• **Problem to solve**
According to the post on the real estate market below, how many U.S. properties received foreclosure filings during the first half of 2010?

Tuesday, August 24, 2010

Real Estate Market: Priced to Buy

According to RealtyTrac, a total of 1.65 million U.S. properties received foreclosure filings during the first half of 2010. As of March, U.S. banks had an inventory of approximately 1.1 million foreclosed homes, which was up 20 percent from a year ago. Somehow U.S. banks have to get rid of this giant mountain of homes. Needless to say, this is going to have a significant depressing effect on housing prices.

The truth is that this is not a short-term downturn in the housing market. During the past two decades, an insane amount of debt fueled an artificial housing bubble that drove home prices to ridiculous levels. Now the U.S. housing market is trying to correct itself, and no matter how many trillions of dollars the U.S. government throws at the problem the fundamentals of the marketplace are still going to have their way eventually. According to Business Insider.com Michigan has 38.5% of the mortgages are underwater.

Now is the right time to bargain for a better price. The housing market has options across all categories: affordable, mid-income and luxury homes. The spurt of launches in the real estate market is not news anymore. With new names getting added to the list every month, there's already a supply glut. And, the pertinent question now is whether it makes sense to buy a house at this point. The basic law of demand and supply tells us that when supply goes up, the prices should fall. According to Trading Market.com when the market started recovering towards the end of 2009, developers gradually moved from affordable housing to mid-income housing, according to data available with PropEquity Analytics Pvt. Ltd, a Gurgaon-based property consultancy firm. In fact, in the last six months, the shift has become more pronounced with quite a few launches in the premium and luxury segments.

• **Record set**
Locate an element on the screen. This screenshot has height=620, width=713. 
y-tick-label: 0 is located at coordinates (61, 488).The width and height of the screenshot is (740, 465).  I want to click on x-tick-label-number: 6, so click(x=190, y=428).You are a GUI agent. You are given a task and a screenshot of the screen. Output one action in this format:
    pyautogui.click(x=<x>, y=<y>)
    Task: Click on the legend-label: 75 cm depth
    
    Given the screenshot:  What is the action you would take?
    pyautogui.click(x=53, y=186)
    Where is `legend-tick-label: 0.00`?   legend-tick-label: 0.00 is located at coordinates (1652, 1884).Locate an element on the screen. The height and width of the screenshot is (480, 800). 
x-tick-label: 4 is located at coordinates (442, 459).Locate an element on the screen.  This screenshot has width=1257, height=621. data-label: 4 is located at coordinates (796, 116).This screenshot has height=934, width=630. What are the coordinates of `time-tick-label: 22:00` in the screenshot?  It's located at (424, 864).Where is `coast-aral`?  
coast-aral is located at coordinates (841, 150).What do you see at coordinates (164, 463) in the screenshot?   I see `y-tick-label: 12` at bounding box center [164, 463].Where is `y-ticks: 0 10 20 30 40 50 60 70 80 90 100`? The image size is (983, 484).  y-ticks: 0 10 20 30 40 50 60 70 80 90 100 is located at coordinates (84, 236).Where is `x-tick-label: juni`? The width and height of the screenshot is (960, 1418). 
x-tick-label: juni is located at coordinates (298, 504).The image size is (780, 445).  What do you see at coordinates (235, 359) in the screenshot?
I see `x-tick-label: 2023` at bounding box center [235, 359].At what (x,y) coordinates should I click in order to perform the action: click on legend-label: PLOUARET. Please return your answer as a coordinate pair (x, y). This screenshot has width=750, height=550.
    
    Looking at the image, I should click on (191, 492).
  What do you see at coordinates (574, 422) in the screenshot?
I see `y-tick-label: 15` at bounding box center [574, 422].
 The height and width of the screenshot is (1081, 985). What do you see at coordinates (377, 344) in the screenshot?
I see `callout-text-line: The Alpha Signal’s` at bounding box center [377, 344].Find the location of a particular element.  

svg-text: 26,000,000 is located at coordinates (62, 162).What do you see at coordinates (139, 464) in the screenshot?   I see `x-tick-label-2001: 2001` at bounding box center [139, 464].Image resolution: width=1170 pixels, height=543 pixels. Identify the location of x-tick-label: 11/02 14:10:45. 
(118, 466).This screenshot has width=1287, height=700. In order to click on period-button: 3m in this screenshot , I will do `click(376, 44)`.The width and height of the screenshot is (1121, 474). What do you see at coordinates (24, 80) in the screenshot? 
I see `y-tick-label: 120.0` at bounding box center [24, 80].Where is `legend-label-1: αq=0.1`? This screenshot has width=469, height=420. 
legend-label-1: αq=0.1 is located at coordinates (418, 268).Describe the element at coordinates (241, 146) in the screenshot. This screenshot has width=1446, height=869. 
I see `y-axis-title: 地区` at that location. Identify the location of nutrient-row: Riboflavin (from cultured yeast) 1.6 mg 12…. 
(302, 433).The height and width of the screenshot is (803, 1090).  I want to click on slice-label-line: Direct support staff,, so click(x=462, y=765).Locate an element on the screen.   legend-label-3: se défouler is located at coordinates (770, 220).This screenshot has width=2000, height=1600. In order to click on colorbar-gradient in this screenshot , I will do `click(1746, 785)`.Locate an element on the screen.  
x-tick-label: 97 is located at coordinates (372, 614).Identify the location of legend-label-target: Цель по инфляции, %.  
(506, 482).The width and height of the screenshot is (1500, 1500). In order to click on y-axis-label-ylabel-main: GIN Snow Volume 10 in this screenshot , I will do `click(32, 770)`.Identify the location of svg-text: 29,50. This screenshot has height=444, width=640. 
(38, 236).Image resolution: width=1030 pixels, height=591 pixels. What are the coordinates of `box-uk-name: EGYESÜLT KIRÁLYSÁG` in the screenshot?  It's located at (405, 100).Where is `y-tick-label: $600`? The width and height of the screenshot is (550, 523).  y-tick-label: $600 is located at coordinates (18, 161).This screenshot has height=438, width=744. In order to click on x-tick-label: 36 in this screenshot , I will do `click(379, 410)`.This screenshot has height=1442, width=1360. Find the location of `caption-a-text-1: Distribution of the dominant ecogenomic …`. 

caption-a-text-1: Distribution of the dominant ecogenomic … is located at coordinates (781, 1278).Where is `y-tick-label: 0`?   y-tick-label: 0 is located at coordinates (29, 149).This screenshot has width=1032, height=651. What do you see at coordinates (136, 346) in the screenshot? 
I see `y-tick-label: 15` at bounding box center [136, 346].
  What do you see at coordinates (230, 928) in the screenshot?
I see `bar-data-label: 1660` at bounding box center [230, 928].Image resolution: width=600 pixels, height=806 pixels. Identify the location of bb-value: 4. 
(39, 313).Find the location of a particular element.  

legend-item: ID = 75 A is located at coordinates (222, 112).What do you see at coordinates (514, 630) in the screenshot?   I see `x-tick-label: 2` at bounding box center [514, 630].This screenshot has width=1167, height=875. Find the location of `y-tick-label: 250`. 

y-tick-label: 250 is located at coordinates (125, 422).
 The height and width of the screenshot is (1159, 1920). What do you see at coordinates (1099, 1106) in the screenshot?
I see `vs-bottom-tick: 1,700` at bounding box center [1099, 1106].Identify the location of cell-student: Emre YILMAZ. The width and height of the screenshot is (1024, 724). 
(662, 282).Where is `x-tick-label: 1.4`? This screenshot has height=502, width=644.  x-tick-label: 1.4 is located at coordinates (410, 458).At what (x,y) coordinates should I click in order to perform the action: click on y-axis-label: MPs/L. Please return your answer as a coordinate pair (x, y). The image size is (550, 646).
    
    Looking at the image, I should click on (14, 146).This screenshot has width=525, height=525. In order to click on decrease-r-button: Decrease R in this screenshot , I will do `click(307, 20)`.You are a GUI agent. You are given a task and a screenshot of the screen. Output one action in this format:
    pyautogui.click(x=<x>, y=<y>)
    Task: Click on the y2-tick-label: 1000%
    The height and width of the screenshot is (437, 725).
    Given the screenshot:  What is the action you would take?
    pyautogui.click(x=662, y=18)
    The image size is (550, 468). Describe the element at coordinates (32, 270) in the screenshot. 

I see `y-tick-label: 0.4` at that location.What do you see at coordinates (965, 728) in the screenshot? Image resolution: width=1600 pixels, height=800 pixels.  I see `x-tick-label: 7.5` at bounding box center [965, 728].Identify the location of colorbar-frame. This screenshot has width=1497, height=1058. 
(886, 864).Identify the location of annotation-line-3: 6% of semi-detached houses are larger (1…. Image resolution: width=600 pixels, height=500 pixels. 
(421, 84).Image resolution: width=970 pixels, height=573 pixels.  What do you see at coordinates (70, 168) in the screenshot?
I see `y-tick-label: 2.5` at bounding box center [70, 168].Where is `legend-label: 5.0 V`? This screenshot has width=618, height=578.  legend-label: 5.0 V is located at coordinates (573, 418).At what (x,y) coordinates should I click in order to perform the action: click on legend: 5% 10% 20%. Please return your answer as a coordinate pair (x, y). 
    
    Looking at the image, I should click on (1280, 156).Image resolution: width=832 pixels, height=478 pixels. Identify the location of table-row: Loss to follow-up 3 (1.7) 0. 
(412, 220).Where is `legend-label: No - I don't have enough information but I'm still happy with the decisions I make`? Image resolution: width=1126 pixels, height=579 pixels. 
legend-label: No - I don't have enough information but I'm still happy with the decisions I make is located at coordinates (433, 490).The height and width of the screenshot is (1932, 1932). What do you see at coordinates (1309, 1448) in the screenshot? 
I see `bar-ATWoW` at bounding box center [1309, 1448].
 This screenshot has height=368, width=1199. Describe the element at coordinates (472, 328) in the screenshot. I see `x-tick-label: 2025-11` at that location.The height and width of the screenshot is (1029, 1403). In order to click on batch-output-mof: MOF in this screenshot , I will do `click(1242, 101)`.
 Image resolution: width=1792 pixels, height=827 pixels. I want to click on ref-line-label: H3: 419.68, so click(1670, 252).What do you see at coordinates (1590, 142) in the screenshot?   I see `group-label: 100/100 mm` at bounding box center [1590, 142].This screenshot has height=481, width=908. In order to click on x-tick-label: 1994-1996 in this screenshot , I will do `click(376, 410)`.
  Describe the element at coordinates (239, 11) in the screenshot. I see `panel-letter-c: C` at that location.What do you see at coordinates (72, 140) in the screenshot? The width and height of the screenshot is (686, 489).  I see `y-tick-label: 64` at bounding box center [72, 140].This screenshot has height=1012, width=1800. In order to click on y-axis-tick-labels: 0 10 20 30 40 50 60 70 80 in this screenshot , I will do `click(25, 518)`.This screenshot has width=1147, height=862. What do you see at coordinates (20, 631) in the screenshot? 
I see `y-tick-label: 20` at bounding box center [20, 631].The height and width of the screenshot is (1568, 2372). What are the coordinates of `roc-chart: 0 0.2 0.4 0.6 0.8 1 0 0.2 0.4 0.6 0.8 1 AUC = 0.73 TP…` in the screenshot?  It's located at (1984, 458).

• **Finished exercise**
1.65 million